The following options are available for the management of epilepsy: 

  • Benzodiazepines – not for chronic treatment, but for seizure control or titrating another medication. Works on generalised/focal seizures, using the GABA​ pathway 
  • Phenytoin – one of the older drugs, best for focal seizures but can also help generalised, works on the voltage-gated sodium channel (VGSC​)  
  • Carbamazepine – similar profile but has less long-term side effects than phenytoin, however low sodium can be an issue. For focal/ generalised seizures, works on VGSC​ 
  • Valproate – tends to cover all types of epilepsy well. For generalised or focal seizures, works on GABA​ pathway, however its mechanism of action is not clearly understood 
  • Lamotrigine – Can be used in generalised or focal seizures (used to be considered as an add-on therapy but can be used as monotherapy, especially in reproductive-aged women). Works in VGSC, glutamate and asp​artate pathways in the brain. 
  • Levetiracetam – Can be used in generalised or focal seizures, works on synaptic vesicle glycoprotein 2A ​receptors (neuronal conduction) 
  • Topiramate – Can be used in generalised or focal seizures, works on VGSC, GABA and AMPA​ receptors 
  • Perampanel – this is new, can be used for generalised or focal seizures, works on AMPA (postsynaptic pathway)​. 

Women and epilepsy​  

Be aware of: 

  • Hormonal contraceptive interactions​ 
  • ​Pregnancy in women with epilepsy - promoted medications to cover this is: levetiracetam, lamotrigine, oxcarbazepine. Being seizure-free for one year prior to pregnancy has been shown to be the safest option for pregnancy 
  • ​Breastfeeding and anti-epileptic medication​. Studies have shown that in terms of cognition, the drugs didn’t affect breastfed babies, and this is still encouraged. 

Driving and epilepsy 

What are the risks?​ In poorly controlled patients, it is out of the question. Epileptic patients on medication can become drowsy at the wheel. 
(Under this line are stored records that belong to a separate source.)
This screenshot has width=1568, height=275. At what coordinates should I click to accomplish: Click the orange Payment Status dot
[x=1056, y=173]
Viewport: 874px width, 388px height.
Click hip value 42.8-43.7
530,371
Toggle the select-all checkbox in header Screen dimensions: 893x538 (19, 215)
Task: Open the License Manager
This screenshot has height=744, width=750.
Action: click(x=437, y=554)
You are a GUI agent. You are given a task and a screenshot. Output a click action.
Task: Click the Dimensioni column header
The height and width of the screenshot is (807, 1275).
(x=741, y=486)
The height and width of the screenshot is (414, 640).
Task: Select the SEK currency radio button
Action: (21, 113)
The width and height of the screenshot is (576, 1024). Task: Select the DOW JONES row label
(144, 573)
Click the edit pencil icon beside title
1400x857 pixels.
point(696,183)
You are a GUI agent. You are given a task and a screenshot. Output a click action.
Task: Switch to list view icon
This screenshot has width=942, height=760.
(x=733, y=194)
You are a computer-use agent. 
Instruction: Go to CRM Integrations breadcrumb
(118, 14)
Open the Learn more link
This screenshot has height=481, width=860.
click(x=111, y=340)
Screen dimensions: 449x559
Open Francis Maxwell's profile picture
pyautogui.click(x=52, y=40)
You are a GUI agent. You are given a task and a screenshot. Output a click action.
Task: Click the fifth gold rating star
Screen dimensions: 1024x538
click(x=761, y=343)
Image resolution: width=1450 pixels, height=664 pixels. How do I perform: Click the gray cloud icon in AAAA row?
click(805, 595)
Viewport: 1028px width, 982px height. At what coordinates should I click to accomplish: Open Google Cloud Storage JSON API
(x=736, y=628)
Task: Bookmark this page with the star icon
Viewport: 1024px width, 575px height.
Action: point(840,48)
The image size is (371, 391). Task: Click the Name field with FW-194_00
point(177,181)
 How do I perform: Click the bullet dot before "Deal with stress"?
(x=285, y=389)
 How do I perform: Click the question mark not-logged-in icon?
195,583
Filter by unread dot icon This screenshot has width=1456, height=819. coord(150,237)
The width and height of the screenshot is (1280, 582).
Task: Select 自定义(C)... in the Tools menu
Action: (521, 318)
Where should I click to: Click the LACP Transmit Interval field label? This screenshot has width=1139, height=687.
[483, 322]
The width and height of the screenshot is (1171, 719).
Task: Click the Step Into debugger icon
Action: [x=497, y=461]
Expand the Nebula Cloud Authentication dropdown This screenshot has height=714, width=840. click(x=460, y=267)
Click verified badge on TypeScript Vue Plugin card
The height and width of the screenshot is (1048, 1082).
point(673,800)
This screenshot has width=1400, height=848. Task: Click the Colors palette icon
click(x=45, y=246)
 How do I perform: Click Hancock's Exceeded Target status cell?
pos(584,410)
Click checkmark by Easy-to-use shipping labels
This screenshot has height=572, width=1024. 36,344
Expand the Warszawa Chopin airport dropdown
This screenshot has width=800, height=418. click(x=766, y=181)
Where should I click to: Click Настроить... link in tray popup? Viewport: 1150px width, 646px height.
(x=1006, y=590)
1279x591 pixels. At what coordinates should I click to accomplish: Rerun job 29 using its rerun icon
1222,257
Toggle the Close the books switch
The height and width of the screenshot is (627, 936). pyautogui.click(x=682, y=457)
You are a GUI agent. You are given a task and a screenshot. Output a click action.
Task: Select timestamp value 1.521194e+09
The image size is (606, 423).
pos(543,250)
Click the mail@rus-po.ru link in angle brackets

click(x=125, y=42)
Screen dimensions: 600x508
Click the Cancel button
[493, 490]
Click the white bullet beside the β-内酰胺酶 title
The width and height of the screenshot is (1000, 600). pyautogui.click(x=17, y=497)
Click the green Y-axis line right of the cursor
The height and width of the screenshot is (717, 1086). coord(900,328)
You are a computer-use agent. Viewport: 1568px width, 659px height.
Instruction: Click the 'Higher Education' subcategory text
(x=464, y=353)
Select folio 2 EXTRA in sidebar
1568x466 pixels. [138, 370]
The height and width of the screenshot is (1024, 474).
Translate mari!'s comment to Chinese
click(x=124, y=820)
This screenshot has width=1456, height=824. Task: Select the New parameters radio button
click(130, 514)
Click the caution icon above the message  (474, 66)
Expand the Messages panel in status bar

Discuss it with the patient​. Patients often want to maintain their independence, but if someone is at a high risk, talk about this issue with their family too. 

Conclusions​ 

Epilepsy is an important neurological condition​, this is due to its severity and prevalence​. The basics are easy​ in terms of diagnosing a patient: Two seizures or one seizure and an abnormal EEG​. 

Treatment is AED therapy​. However, the art of epilepsy treatment is more difficult​ in terms of is it a seizure? AEDs have side effects and can cause problems with the patient’s lifestyle, so these issues need to be understood and discussed. If we have the understanding of how to manage it, it can be managed, with the least possible harm to the patient.